Speaking on the sidelines of the Gulf Petrochemicals and Chemicals Association Forum in Dubai on Wednesday, the chief executive of Borouge's Singapore-based sales and marketing arm, Wim Roels, said the company is looking both eastward to Asia and to Africa in terms of building market presence.

"[On] the geographic dimension — China, India and developing countries in South East Asia that are beginning to open up such as Myanmar, Laos, Cambodia," Mr Roels said.

"They're relatively small but they're picking up. We put all our focus in expanding in the Middle East and Africa, mainly in East Africa — Kenya, Tanzania, Ethiopia, [as well as] Egypt," he added.
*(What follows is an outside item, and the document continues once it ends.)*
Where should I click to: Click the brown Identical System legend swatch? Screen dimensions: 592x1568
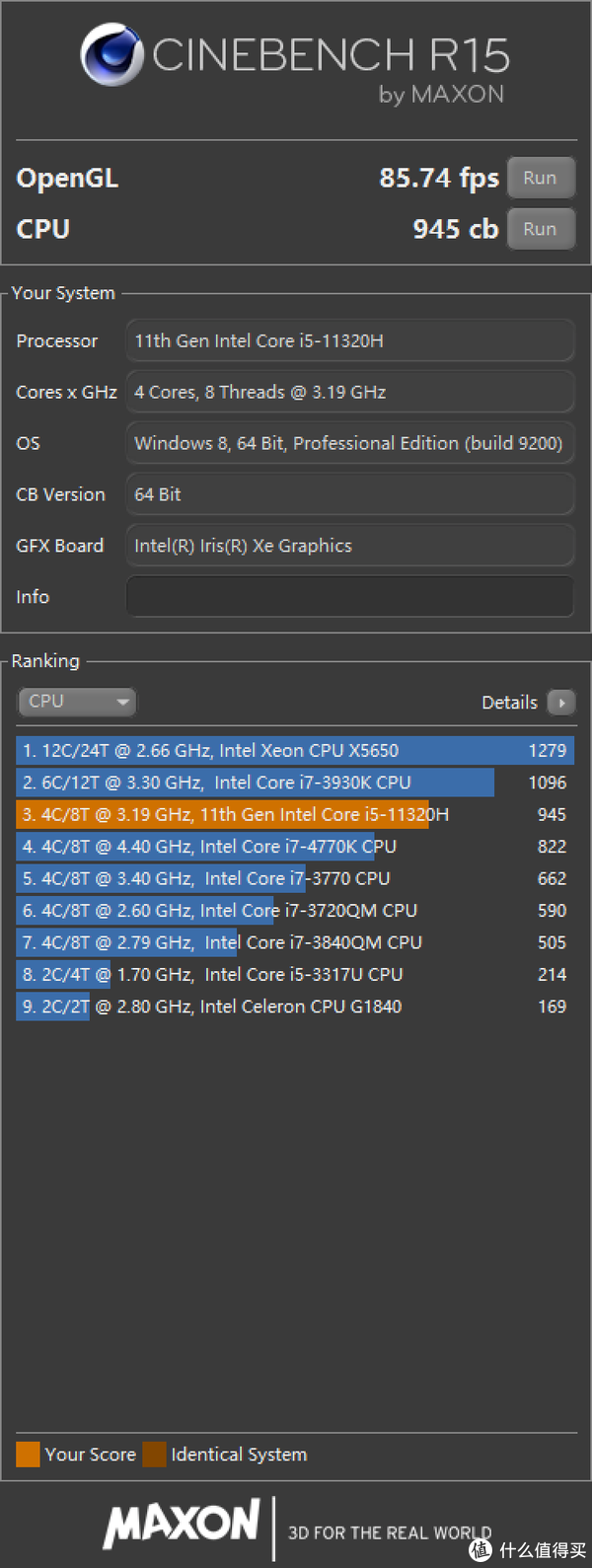click(154, 1455)
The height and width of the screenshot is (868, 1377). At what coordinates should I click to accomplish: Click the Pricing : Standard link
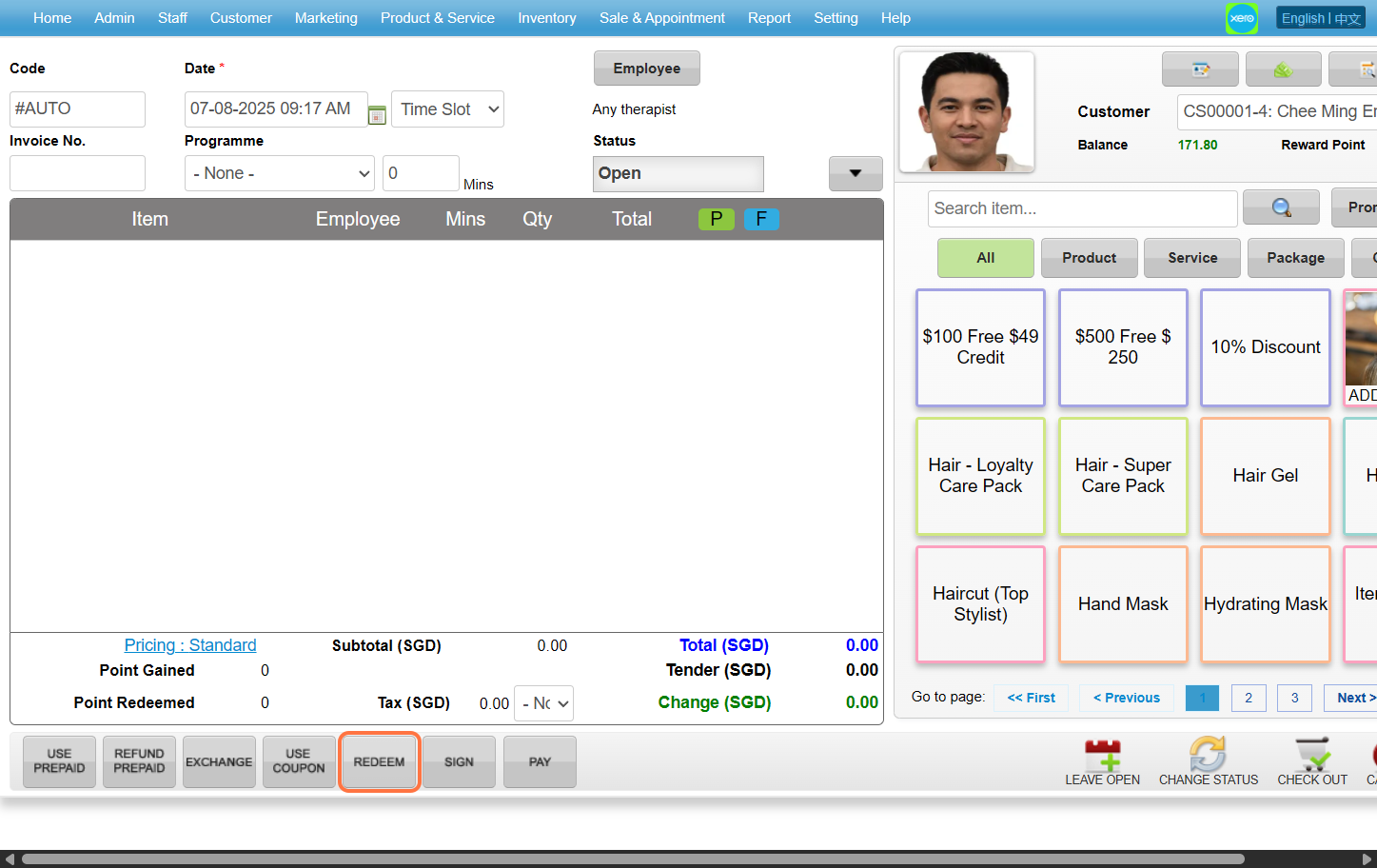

Borouge, a joint venture between Abu Dhabi National Oil Company and Austria's Borealis, is undergoing a large-scale expansion of its chemicals production as part of the state oil company's plans to invest $45 billion (Dh165.3bn) with partners in the downstream sector. Adnoc plans to boost its refining capacity by more than 65 per cent to 1.5 million barrels per day by 2025 and treble petchems production to 14.4 million tonnes annually during the same period.

China, an important market for Borouge, is also earmarked for further expansion, with the company "moving inland" as it looks to diversify away from industry clusters along the country's coastline. Borouge operates a 90,000-tonne compounding facility in Shanghai to service the automotive sector and is currently weighing up whether it should add more capacity, given the overall slowdown in the Chinese economy.

"The Chinese automotive industry is going through a difficult phase. For the first time in 20 years, it's seen a drop in car sales, so we're looking at when is the right time to continue our growth journey and with time the investment will pick up," said Mr Roels.

The US-China trade war has had an impact on polyolefin players globally as demand weakens due to slowing economic growth momentum in China and India — the biggest demand centres for polymers. An influx of North American "shale gas-based" polymers has also added to the industry's woes, putting pressure on pricing.

The company will adopt a "long term" view on investment, he added, saying that he was optimistic of a recovery in economic growth.

Borouge is also looking to service the booming electric car vehicle market in China, as demand increases for more fuel-efficient battery-operated cars.

"It is the largest EV market in the world and it is an area that we're very committed to. EV is relatively small compared to total demand but it is the fastest-growing and they tend to have more polypropylene, more plastics in the car than traditional vehicles," said Mr Roels.